Weighted L1-regression was used to estimate percentile functions. This method consists of finding the model parameters which minimize a given weighted sum of absolute residual values. For instance, estimating the model for the 75th percentile is achieved by assigning the absolute values of positive residuals three times the weight of the absolute values of negative residuals. In general, if the m-th percentile is to be estimated, absolute values of positive residuals are given a weight proportional to 1/(100-m) and absolute values of negative residuals a weight proportional to 1/m. Details of this method are described elsewhere [2729]. To test whether a given model could be improved by adding an additional predictor term, we defined a dichotomous variable U taking the value 1 for observations with methacholine slopes exceeding the respective percentile estimates and the value 0 for all other observations. A logistic regression model incorporating the covariate part of the underlying percentile model along with the additional predictor term was then computed. If the additional predictor term was significant then it was added to the percentile model. These methods have already been applied in a similar context to estimate percentile equations for lung function [21].

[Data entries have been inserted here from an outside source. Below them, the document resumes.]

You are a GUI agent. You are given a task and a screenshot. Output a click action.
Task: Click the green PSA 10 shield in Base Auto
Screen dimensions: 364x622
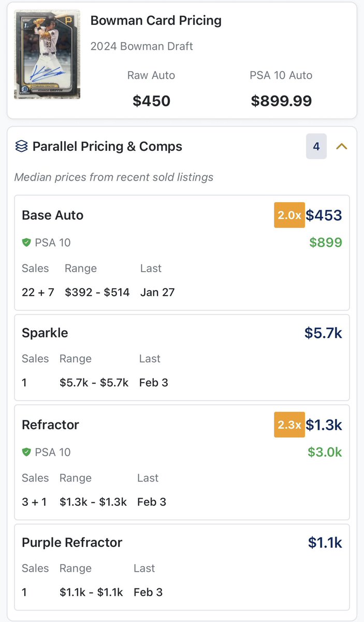click(x=26, y=243)
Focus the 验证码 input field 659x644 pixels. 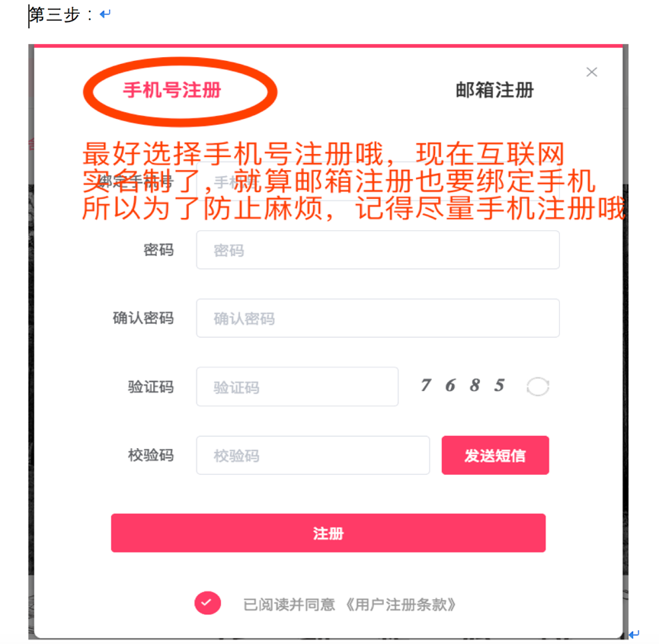click(x=297, y=386)
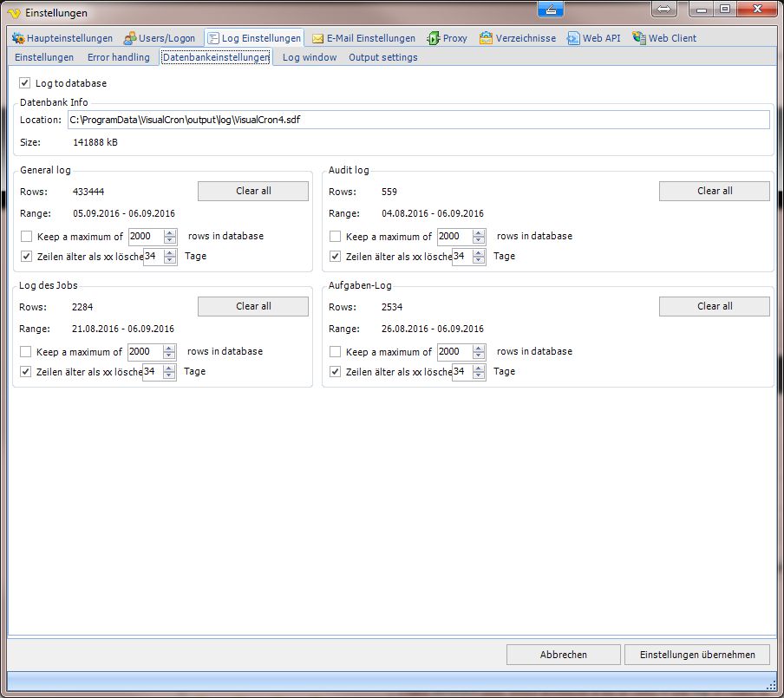784x698 pixels.
Task: Decrease Aufgaben-Log Tage stepper value
Action: pos(480,375)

We tested the performance of this approach in identifying asthmatics using the 90th percentile of slope as threshold in subjects who answered positively to the double question: "Have you ever had asthma? Was this confirmed by a doctor?" and performed methacholine test (i.e. fulfilled initial inclusion criteria mentioned above). For both men and women of this subsample, the percentage of subjects whose slopes exceeded this threshold was compared to the percentage of subjects usually defined as hyperreactive (i.e., with a positive response to the methacholine test based on a fall of 20% of FEV1 during the test).

Results

The different stages leading to the selection of the reference sample are described in Table 1. Only 1567 persons, representing 20.9% of all participants of the methacholine bronchial challenge fulfilled all criteria. The major part of subjects excluded were current or former smokers.
Table 1

Definition of the study sample, SAPALDIA cross-sectional study, 1991

 

Men

Women

Total

Whole SAPALDIA sample

4743 (100%)

4908 (100%)

9651 (100%)

- subjects with incomplete data on lung function and bronchial responsiveness*

3446 (72.7%)

3496 (71.2%)

6942 (71.9%)

- current or former smokers

1278 (26.9%)

1770 (36.1%)

3048 (31.6%)

- subjects with a prior diagnosis of asthma or symptoms related to asthma or bronchitis

1052 (22.2%)

1428 (29.1%)

2480 (25.7%)

- subjects with a positive or missing skin test

733 (15.5%)

1107 (22.6%)

1840 (19.1%)

- subjects with recent respiratory infection

612 (12.9%)

955 (19.5%)

1567 (16.2%)

Total of the study sample

612 (12.9%)

955 (19.5%)

1567 (16.2%)

* exclusion criteria from methacholine testing were FEV1/FVC ratio less than 80% of the ECCS-norm, FEV1 of less than 70% of the ECCS-norm, incomplete data on lung function, pregnancy or breast feeding, a myocardial infarction within the 3 months preceding the examination, being treated for severe heart failure, being treated with β-blockers including eye-drops, or refusal to participate; subjects with incomplete data on methacholine test were also excluded.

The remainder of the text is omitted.